Before my fishing visit, I met twenty-three more artist friends while doing a watercolor demo for the Hideaway Lake Art Guild near Lindale, Texas. I’m really hoping to do some kind of event with them someday soon, as I felt so much enthusiasm among them. I love discussing art as well as making it, and when I find friends interested in sharing those ideas, I never want to leave.
I am back in Palestine to stay Friday through Sunday. The Gallery at Redlands needs to be re-assembled after I took out all my work and furnishings for last weekend’s Edom Art Festival. I should have everything shipshape by noon today and then I will get back down to the business of working on my latest commission.
The cooler morning temperatures are filling me with a spirit of eudaimonia, and I have this itch to make more watercolors and journal more than before. We’ll see if I can get some of that done this weekend.
Done with indoor complaints, libraries, querulous criticisms,
Strong and content I travel the open road.
Walt Whitman, “Song of the Open Road”
Looking out the window of Studio Eidolons this morning, my heart stirred as I saw the first signs of leaves dropping from the oak tree. The cool mornings have brought a soothing balm after this blistering summer we just endured. It seemed to make my Cowboy Coffee taste better and Whitman read better.
I have had 48 hours to rest, re-center, unpack and reload since the weekend Edom Art Festival. The memories and sensations of the event have not diminished over the days. My placement beneath a large tree next to the entrance not only gave me nonstop shade throughout the day, but also provided large crowds that never diminished.

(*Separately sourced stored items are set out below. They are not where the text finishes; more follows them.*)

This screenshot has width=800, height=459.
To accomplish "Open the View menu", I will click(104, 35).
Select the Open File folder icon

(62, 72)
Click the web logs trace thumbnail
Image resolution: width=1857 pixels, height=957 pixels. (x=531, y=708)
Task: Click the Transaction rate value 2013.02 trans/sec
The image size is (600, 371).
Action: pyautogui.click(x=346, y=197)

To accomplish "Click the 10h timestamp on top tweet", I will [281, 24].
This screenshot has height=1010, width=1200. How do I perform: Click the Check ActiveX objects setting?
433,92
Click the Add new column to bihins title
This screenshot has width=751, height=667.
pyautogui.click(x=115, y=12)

The first “crowd” photo is one I took, but this better one was taken by friend and photographer Dave Shultz. He posted comments on facebook that talking art to a crowd of people left me thirsty (hence the “bottoms up” shot of me at the far left). Thanks for coming, Dave! And thanks for this funny memory. I’m overwhelmed with all the new friends I made during the weekend and look forward to blending future art events with these new acquaintances.
Near my tent, a Beat poet set up shop and began composing poetry on his portable typewriter while his faithful dog lay comfortably beside him. It has been years since I’ve attended a poetry reading and now have decided I’ll look for them on the calendar. Hearing his voice and feeling his passion fueled a new sense of artistic drive within me. As I’ve written before, East Texas is experiencing a spontaneous explosion in the arts–visual, musical, literary and performance. And I’m thrilled to be positioned in the eye of this hurricane.
I am en route to Hideaway Lake Art League near Lindale in east Texas for a watercolor demonstration. Then I am traveling south for some quality fly-fishing in some ponds on my dear friends’ property. Thursday will find me back in Palestine to occupy The Gallery at Redlands. I will stay until Sunday this time so I can attend a matinee of Palestine Community Theater’s production of “The Play that Goes Wrong.” It is getting rave reviews and I’m delighted that I can attend a daytime performance since I occupy the Gallery at night. This play is one more example of the amazing flourish we’ve witnessed recently in the arts across East Texas.